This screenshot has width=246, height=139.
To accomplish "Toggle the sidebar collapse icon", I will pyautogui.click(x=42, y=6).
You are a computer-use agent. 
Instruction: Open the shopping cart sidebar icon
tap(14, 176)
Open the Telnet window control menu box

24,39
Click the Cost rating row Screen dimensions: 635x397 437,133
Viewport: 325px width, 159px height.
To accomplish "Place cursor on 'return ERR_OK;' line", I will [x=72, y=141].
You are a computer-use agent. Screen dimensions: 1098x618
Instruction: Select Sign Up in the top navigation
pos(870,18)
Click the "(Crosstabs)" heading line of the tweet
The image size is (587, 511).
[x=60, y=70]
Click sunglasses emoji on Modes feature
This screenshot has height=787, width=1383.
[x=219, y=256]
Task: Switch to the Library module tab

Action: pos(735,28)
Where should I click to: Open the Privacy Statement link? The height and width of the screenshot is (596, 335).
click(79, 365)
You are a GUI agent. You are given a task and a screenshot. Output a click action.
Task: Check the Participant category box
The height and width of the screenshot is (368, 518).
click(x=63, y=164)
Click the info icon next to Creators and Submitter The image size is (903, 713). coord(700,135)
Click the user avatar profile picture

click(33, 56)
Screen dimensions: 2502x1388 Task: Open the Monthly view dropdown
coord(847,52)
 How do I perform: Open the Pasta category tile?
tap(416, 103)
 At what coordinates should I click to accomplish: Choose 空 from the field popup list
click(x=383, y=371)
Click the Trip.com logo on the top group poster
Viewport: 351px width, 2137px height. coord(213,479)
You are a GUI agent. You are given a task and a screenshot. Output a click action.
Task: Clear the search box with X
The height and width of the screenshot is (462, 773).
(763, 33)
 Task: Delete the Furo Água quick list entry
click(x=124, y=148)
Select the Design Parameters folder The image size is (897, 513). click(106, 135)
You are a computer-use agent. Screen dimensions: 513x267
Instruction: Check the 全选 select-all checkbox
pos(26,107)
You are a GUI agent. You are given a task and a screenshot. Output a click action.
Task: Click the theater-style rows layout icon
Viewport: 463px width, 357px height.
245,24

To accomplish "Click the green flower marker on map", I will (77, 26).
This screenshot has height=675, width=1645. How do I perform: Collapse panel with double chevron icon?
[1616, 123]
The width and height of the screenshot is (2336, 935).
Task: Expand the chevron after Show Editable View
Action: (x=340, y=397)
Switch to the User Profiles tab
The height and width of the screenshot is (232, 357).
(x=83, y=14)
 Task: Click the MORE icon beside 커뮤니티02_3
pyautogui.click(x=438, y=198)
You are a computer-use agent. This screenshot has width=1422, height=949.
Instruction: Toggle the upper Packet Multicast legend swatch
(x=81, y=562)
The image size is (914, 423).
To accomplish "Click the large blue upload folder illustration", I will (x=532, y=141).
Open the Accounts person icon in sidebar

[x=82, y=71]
◆ ◆ ◆ ◆
Duplicate the records word for word, beginning with the line that contains "Task: Click the MORE icon beside 커뮤니티02_3" and continuing through the end of the records.

 Task: Click the MORE icon beside 커뮤니티02_3
pyautogui.click(x=438, y=198)
You are a computer-use agent. This screenshot has width=1422, height=949.
Instruction: Toggle the upper Packet Multicast legend swatch
(x=81, y=562)
The image size is (914, 423).
To accomplish "Click the large blue upload folder illustration", I will (x=532, y=141).
Open the Accounts person icon in sidebar

[x=82, y=71]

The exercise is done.